Frontiers
Evidence basis
VRT is supported by randomised trials, systematic reviews and guidelines. The evidence is strongest in unilateral peripheral hypofunction, and increasingly robust across bilateral loss, the elderly and functional disorders.
Unilateral hypofunction — the strongest case
The American Physical Therapy Association’s clinical practice guideline — a systematic review of 39 good-quality RCTs — found that VRT significantly reduces dizziness, gaze instability and balance dysfunction and improves quality of life in unilateral peripheral hypofunction, with a strong recommendation for individualised programmes over general activity or watchful waiting.1
Bilateral loss, older adults and functional disorders
In bilateral hypofunction, targeted adaptation and substitution still yield meaningful gains in dynamic visual acuity and postural control, evidencing the neuroplastic potential of central pathways even without peripheral input.2 In older adults, personalised VRT is safe and effective — reducing falls and improving gait, balance confidence and participation.3 Individualised protocols also shorten symptom duration and restore function in PPPD and post-concussive dizziness.4,5
The bottom line
Outcomes are best when programmes are individualised, supervised and tracked with repeated standardised measures (DHI, FGA, CDP).
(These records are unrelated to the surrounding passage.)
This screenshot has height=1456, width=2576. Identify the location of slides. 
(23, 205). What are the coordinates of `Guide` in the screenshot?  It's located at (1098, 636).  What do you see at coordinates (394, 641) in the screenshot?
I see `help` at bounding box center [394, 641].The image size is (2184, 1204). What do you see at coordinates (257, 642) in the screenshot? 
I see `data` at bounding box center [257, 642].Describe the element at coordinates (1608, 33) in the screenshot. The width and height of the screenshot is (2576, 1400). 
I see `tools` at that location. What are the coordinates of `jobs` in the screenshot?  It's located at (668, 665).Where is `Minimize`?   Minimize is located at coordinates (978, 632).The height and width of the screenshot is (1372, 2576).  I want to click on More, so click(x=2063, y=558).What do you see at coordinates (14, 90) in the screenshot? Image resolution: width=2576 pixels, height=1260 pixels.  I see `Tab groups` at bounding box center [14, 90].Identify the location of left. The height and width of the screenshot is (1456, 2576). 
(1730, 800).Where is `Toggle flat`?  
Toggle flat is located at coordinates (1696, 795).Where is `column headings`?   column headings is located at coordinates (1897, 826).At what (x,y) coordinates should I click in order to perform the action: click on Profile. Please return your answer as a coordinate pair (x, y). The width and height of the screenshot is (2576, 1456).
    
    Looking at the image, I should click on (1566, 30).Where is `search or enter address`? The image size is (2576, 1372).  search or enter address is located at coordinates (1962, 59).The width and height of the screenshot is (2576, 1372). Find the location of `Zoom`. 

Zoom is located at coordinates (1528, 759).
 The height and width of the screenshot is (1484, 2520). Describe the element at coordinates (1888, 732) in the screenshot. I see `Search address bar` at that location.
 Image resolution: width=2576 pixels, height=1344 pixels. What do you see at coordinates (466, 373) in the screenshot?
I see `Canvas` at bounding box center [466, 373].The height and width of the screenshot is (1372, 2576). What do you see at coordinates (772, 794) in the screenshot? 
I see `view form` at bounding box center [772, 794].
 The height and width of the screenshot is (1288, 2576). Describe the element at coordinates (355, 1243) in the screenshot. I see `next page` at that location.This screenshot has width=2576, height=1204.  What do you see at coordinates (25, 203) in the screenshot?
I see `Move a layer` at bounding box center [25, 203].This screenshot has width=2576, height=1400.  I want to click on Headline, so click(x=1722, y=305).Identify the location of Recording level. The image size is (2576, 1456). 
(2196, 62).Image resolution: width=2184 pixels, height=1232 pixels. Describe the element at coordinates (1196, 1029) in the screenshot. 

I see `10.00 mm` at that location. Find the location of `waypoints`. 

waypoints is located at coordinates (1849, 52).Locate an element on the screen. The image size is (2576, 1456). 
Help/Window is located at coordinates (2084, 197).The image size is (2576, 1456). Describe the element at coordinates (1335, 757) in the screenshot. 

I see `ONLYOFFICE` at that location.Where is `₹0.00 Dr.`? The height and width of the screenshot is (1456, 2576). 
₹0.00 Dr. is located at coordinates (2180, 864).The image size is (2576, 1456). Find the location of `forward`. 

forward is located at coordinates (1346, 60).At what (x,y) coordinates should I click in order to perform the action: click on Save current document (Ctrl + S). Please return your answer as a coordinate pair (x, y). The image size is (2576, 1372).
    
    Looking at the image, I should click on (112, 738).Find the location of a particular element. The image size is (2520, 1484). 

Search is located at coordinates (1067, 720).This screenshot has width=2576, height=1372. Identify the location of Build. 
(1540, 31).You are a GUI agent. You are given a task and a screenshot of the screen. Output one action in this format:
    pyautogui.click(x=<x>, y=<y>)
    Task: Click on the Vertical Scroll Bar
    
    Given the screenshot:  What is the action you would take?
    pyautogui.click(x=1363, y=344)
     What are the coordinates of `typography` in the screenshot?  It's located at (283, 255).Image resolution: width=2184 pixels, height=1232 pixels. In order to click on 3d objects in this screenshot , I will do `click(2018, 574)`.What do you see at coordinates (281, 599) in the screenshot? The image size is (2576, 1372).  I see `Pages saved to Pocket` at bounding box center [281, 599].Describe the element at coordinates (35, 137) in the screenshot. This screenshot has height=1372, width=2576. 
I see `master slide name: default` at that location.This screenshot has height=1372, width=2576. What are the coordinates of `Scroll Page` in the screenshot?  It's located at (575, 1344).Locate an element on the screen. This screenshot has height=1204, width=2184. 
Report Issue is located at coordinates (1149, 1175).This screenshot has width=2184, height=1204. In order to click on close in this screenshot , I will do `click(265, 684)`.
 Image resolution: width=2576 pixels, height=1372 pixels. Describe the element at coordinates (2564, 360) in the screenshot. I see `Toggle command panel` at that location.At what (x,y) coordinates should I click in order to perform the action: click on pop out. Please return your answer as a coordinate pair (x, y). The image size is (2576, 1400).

Grounded in neuroplasticity and sensorimotor integration, and amplified by technology and interdisciplinary care, VRT is not merely an adjunct but a central, evidence-based treatment in vestibular medicine.
Key points
- A 39-RCT guideline strongly recommends individualised VRT for unilateral hypofunction.
- Bilateral loss still benefits via adaptation and substitution.
- Strong fall-reduction evidence in older adults; effective in PPPD and post-concussion.
- Supervised, individualised, objectively-monitored programmes work best.